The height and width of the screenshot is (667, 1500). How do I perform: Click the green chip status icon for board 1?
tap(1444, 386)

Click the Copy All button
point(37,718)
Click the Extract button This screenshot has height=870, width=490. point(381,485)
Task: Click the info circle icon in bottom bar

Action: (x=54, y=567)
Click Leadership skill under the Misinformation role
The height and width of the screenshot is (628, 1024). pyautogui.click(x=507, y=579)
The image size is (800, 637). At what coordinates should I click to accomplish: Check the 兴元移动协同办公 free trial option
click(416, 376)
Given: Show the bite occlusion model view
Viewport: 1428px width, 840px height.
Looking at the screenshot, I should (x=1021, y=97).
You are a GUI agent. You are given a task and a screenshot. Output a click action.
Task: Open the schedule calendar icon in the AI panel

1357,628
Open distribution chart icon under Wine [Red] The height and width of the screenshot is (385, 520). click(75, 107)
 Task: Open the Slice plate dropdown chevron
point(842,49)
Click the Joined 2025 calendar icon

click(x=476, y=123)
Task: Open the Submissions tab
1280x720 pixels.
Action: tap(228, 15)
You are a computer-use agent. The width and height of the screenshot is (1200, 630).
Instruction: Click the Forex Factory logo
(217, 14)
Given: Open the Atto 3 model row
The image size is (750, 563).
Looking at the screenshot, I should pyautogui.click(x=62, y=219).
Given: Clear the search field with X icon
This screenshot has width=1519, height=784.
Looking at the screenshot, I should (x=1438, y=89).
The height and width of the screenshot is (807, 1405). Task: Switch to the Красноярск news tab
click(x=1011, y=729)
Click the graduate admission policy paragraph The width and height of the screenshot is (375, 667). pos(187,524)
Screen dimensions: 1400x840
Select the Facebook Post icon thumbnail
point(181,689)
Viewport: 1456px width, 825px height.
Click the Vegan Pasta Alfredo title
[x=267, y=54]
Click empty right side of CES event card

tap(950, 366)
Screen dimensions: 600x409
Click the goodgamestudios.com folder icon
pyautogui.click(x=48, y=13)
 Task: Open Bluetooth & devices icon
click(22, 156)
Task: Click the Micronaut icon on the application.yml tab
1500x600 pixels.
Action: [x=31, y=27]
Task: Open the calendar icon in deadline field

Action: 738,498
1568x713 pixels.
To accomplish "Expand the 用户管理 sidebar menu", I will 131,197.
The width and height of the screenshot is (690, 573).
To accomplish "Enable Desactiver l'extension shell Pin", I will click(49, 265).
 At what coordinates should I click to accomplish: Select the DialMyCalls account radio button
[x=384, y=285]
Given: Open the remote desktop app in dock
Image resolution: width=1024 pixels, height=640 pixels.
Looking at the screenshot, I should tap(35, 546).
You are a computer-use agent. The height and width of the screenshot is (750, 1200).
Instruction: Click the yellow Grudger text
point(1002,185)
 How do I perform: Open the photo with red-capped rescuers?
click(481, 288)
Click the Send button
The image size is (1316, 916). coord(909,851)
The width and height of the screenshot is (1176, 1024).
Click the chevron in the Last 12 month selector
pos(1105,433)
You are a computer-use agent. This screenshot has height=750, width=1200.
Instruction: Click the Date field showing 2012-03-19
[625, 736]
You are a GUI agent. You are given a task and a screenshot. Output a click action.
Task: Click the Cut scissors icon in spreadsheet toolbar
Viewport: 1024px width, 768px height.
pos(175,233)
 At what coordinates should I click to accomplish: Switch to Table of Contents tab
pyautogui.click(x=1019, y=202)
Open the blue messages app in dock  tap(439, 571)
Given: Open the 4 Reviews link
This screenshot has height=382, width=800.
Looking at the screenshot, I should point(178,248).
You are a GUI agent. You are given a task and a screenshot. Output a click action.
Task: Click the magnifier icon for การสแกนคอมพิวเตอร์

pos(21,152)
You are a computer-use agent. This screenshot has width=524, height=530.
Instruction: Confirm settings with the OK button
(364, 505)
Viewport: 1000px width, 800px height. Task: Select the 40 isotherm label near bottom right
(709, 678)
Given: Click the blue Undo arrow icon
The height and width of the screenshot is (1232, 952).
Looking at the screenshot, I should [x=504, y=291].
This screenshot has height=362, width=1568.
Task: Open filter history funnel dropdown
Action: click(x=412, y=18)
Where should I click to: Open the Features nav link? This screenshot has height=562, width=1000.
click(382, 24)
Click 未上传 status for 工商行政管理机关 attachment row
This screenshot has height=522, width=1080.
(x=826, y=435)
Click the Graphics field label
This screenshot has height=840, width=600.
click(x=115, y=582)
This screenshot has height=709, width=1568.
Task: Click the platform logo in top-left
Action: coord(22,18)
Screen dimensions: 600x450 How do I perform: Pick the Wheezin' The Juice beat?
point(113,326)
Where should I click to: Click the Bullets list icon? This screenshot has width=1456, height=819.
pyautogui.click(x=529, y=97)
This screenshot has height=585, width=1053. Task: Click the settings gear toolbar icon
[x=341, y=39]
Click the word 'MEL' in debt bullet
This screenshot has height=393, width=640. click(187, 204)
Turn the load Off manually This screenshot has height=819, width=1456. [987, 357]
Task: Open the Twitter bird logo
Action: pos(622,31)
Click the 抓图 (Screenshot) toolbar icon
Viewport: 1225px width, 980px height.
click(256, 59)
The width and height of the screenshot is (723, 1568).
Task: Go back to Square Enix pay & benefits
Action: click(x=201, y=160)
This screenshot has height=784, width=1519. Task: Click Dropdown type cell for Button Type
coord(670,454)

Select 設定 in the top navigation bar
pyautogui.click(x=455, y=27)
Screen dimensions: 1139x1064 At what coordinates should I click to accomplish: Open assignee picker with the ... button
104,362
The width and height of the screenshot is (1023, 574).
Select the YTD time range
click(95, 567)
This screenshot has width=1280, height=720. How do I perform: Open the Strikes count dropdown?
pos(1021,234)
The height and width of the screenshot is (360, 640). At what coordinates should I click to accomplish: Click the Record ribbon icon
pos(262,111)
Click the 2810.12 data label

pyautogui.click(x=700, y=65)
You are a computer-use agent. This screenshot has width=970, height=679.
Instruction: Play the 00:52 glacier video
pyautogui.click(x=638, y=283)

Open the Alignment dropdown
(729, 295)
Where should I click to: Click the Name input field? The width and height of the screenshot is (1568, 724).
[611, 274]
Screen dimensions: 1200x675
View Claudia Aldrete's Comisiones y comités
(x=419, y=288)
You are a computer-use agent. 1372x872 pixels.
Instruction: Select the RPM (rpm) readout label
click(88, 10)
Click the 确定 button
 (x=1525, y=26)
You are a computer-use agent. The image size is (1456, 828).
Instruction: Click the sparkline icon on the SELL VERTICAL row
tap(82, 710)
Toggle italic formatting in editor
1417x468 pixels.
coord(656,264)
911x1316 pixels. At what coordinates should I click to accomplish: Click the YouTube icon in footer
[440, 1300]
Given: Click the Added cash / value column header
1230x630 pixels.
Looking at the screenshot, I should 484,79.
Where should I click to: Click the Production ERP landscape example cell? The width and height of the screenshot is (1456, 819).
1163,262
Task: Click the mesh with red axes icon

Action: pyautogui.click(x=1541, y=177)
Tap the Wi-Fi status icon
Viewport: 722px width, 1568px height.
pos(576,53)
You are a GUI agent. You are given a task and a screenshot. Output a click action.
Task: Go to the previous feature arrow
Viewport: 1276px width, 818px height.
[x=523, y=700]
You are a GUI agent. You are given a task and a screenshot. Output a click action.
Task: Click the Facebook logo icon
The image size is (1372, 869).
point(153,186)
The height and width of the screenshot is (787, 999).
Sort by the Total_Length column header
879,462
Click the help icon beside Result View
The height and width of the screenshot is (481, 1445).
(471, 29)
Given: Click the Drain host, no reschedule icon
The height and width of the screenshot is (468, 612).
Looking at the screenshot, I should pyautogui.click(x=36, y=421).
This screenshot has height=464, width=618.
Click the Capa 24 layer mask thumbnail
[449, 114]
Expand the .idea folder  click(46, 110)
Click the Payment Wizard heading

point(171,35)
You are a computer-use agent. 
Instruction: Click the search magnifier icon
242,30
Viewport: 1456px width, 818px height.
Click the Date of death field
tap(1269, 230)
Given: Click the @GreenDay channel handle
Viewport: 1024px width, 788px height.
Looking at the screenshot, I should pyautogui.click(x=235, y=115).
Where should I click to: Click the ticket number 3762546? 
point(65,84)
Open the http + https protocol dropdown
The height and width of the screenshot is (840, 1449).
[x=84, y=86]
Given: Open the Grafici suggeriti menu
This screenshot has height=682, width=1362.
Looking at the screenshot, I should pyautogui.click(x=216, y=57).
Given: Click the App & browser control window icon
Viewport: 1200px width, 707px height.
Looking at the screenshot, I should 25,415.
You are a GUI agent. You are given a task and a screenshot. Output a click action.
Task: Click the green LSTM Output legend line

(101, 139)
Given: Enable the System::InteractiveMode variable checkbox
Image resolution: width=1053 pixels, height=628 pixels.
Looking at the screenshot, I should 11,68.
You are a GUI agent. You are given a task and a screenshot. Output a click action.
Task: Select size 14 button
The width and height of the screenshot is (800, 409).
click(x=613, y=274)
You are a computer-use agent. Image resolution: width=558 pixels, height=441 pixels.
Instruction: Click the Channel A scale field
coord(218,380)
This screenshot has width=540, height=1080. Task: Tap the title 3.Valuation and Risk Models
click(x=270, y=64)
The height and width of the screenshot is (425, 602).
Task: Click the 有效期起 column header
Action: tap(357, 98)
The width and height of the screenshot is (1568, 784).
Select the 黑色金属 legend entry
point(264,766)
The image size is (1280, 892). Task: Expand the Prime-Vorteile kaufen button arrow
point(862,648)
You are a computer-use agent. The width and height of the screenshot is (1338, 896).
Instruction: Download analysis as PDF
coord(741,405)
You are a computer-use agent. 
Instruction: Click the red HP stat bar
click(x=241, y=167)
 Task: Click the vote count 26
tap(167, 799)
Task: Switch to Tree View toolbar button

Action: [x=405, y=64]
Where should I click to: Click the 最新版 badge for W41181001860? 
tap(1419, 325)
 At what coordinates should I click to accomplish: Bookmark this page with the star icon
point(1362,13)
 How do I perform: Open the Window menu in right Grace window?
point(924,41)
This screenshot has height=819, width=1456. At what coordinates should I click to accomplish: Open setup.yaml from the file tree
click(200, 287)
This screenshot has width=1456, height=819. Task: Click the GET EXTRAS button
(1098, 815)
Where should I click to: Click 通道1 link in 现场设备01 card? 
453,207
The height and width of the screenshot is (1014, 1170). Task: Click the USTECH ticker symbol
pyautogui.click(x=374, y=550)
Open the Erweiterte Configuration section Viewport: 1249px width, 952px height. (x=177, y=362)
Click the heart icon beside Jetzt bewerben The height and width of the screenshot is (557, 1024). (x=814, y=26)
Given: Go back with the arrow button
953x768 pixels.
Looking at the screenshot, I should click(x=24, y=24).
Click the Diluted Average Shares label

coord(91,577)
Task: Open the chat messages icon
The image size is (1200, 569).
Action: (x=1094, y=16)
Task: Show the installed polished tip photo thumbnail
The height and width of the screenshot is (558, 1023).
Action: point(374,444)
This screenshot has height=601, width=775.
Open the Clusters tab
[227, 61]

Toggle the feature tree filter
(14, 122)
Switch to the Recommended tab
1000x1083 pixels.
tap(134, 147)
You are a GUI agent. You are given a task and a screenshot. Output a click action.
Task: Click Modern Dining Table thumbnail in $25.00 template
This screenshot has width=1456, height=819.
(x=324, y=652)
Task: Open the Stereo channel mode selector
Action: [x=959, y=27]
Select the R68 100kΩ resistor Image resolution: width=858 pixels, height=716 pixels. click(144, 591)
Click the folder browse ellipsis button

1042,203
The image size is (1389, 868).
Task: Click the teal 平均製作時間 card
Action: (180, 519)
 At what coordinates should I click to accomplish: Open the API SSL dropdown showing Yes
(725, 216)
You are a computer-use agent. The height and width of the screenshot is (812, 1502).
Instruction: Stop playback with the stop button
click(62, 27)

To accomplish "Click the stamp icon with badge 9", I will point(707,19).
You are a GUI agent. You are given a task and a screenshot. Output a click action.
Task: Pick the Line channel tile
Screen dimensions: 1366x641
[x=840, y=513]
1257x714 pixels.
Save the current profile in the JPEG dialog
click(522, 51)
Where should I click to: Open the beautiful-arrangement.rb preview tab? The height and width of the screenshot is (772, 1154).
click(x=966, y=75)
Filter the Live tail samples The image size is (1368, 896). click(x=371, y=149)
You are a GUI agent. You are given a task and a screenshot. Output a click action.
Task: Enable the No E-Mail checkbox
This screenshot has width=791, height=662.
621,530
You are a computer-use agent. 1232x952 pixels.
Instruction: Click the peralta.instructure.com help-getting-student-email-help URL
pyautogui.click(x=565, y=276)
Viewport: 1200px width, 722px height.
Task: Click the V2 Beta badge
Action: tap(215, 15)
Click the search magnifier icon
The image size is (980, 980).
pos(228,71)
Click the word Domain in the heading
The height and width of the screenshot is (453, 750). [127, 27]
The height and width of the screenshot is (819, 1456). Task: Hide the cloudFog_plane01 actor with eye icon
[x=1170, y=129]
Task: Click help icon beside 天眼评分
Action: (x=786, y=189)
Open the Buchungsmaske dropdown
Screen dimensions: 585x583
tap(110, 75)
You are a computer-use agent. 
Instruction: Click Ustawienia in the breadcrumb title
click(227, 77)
——
▶ _AIM_
Output the lines of the items above, from the line containing "Given: Open the 4 Reviews link" to the line containing "pos(21,152)", as a Markdown table with the columns Row and Line. Number each row and omit blank lines.

▶ _OUTPUT FOR THIS TASK_
| Row | Line |
|---|---|
| 1 | Given: Open the 4 Reviews link |
| 2 | This screenshot has height=382, width=800. |
| 3 | Looking at the screenshot, I should point(178,248). |
| 4 | You are a GUI agent. You are given a task and a screenshot. Output a click action. |
| 5 | Task: Click the magnifier icon for การสแกนคอมพิวเตอร์ |
| 6 | pos(21,152) |